Episcopal's Early History
Episcopal High School's oldest building, Hoxton House, was built in 1805 by George Washington's step-granddaughter, Elizabeth Parke Curtis. (EHS Archives)
While Episcopal High School was founded in 1839, the abolition movement gained momentum and tensions between Northern and Southern States intensified. At this time, Alexandria served as major domestic slave trading post, and faculty at Episcopal, including Headmaster McGuire, hired the service of enslaved workers on campus. Episcopal was the school to which some of the wealthiest plantation owners in Virginia sent their sons to be educated. Twenty years after the school opened, over 400 current students and alumni volunteered to fight for the Confederacy while the High School was occupied by Union troops. After the Civil War ended, the Confederate cause was remembered and honored by the many faculty and students whose family members had fought, served, and died in the Civil War.

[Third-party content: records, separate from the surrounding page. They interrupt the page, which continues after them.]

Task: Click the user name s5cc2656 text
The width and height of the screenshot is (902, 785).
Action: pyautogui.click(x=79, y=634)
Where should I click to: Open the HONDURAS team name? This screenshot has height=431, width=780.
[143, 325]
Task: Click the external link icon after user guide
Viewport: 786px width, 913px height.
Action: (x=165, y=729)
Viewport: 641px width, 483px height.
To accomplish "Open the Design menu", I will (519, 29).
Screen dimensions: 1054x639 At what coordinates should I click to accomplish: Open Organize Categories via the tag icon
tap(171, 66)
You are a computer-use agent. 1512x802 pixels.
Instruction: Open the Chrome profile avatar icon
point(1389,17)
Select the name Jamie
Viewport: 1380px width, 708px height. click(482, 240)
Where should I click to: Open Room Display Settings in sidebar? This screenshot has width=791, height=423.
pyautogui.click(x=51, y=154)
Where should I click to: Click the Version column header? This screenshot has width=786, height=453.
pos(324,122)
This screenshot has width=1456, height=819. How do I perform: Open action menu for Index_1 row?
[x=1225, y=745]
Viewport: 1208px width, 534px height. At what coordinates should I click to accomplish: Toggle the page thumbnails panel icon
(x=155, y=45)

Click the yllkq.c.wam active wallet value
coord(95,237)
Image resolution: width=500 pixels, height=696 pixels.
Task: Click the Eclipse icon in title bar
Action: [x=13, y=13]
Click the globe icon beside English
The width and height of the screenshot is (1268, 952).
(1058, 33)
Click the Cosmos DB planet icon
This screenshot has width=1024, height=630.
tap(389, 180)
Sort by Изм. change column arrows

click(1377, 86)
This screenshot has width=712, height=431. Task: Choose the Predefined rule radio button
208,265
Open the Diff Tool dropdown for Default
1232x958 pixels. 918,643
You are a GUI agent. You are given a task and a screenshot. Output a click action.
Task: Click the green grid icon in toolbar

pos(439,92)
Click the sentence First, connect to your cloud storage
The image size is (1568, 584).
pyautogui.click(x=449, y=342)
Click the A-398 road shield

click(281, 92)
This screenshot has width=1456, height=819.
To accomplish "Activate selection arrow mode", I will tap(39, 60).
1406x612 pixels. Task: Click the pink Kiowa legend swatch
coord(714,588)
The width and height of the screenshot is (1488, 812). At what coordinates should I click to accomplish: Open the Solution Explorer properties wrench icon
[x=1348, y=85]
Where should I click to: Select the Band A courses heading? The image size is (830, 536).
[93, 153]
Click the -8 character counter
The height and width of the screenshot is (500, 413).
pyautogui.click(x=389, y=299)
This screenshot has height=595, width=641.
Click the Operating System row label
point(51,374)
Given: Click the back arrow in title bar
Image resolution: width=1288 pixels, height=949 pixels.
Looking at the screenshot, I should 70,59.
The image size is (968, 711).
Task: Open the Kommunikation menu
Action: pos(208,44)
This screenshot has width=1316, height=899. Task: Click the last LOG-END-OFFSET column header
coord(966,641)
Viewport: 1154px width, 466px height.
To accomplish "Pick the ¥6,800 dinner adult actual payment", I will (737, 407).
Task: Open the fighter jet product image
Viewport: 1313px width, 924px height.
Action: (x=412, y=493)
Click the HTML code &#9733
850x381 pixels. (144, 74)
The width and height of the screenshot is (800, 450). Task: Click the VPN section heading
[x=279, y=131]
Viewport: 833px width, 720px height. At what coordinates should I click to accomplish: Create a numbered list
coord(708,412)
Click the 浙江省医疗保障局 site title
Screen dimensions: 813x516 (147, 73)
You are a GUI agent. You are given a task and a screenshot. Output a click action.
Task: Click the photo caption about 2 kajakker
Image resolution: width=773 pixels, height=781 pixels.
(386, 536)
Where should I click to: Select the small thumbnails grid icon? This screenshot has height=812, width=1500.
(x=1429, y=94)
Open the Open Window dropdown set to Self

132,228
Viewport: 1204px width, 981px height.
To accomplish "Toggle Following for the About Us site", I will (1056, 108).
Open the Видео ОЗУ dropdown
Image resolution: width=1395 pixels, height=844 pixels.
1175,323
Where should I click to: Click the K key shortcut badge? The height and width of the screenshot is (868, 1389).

Today, this Confederate legacy is cemented on campus through the Randolph Fairfax award. This award is in honor of an alum, Randolph Fairfax class of 1859, who died in the Battle of Fredricksburg. Fairfax was remembered as a boy “actuated by a desire to do his duty; [and whose] conduct [was] guided by principle.” When the school reopened after the war, Headmaster Launcelot Minor Blackford created the award honoring the senior who best demonstrates the highest ideals of Episcopal. Blackford and Fairfax both served in the Rockbridge Artillery, initially commanded by former Headmaster William Nelson Pendleton, and were "messmates." So by naming the award for Fairfax, Blackford honored both his friend and the sacrifice of the Lost Cause.